My wife and I pick some books from a bookcase in the room, and scan through ideas and methods for embracing cancer treatment. As newbies to cancer ourselves, we are now learning terminology and techniques that, until now, we’ve only heard about from a distance, and in general terms. While a lot is known about cancer, there is still so much more to learn, for both prevention and cure!
The last liquid is the one I take home with me in the form of my new “techie friend,” a portable pump that I’ll wear around my waist in a “fanny pack,” and will carry with me everywhere for the next 3 weeks.
The nurse attaches one end of a clear tube into my PortaCath, and the other end into the battery-powered pump and turns it on. She explains that a container has been attached to the bottom edge of the pump, with 100 milliliters of 5-FU liquid (5-Fluorouracil) for continuous, intravenous flow during the next 3 weeks. (See this link for more detail.)
My pump has been adjusted for about 14 milliliters per day and the LCD readout at the top of the pump shows how much liquid is left. I’ll go in each Friday for the next two weeks for container refills. I asked, “Do I get a nickle for returning my empties?” She said, “No, but I’m old enough to remember when we could earn money by returning empty pop bottles.”
The nurse goes on to explain that if my new techie friend stops working, or an alarm goes off, that I can call, day or night, to get help. She then reviews what to expect by way of side-effects because the 5-FU chemical is designed to kill fast-growing cells in the body. Along with cancer cells, mucous membrane cells — like in my mouth — and hair cells, perhaps including my bushy eyebrows (which I explain were inherited from my Grandpa Powell), will also be killed as this chemical sweeps in a low-volume, continuous flow throughout my entire system for the next 3 weeks.
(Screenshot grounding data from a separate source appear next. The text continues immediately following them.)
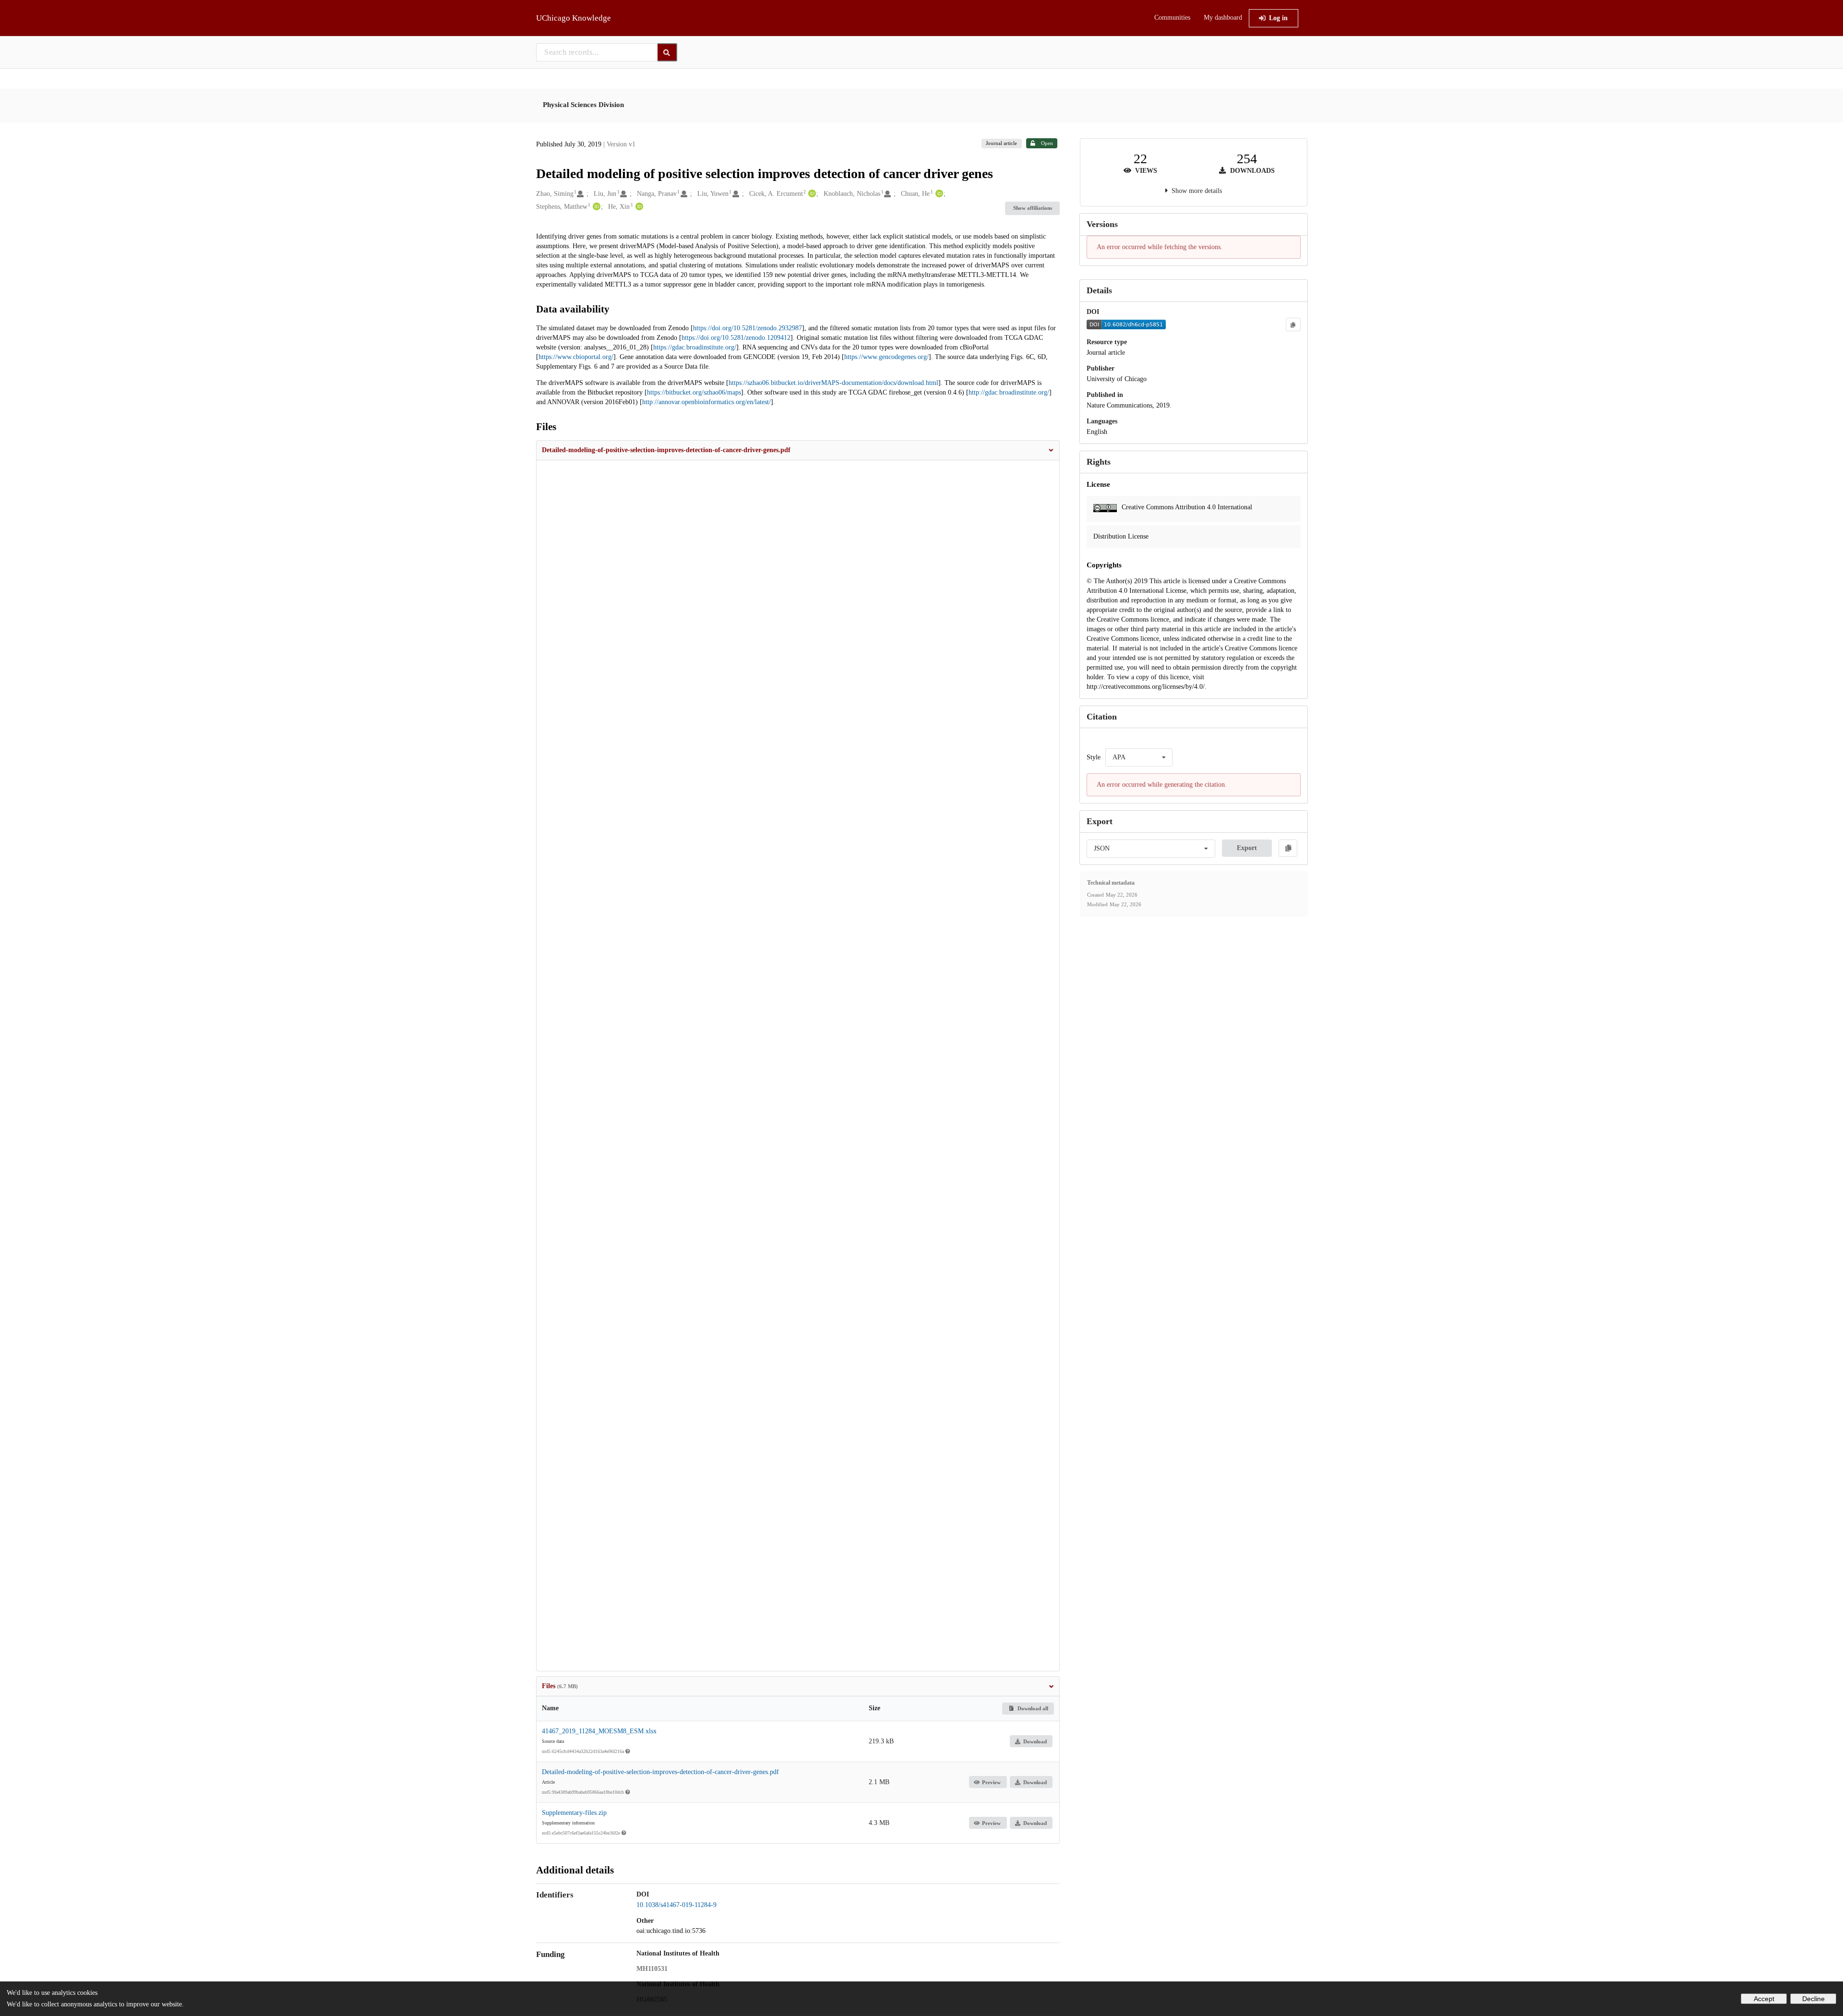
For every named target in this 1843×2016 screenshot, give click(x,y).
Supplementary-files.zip (574, 1812)
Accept (1764, 1999)
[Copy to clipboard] (1293, 324)
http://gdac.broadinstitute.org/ (1009, 392)
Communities (1172, 17)
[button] (798, 450)
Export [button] (1247, 848)
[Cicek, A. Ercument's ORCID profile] (811, 194)
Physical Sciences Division (583, 104)
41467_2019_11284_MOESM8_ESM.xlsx (599, 1731)
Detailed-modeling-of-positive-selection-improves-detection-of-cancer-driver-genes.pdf (660, 1772)
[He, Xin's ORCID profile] (638, 207)
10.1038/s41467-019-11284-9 (676, 1904)
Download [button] (1035, 1741)
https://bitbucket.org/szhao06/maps (694, 392)
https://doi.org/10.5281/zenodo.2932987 (747, 328)
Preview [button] (991, 1782)
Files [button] (560, 1686)
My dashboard (1223, 17)
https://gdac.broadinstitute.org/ (694, 347)
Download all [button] (1032, 1708)
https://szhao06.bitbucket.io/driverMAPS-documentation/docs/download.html (833, 382)
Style (1094, 757)
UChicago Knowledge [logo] (573, 18)
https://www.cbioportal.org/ (576, 356)
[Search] (667, 52)
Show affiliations (1032, 208)
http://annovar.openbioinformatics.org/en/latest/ (706, 402)
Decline (1813, 1999)
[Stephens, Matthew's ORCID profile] (595, 207)
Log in (1278, 18)
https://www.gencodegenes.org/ (886, 356)
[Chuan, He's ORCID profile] (938, 194)
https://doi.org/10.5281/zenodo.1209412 (736, 337)
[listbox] (1139, 757)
As my wife and I prepare to leave, I ask the nurse how chemotherapy has changed in the last 10 or 15 years. She explains that there were only about 3 types of chemo to work with then, but now there are over 200 to choose from. Personalized medicine is developing. And hopefully there will be techniques to target only the cancer cells in the near future, but until then my cancer helpers have to “burn the village to save it,” which is my phrase, not the nurse’s. It seems that this is the unwanted, collateral damage that is inevitable in any war.
I adjust the fanny pack around my waist and my wife and I walk out into the sunshine of a beautiful September afternoon, as our daughter arrives to pick us up. I say in my mind, “Let’s go home, my new friend, and see if we can develop a Zone 4 relationship during the next three weeks. I really do want to go ‘toward and with’ what you have to offer me!”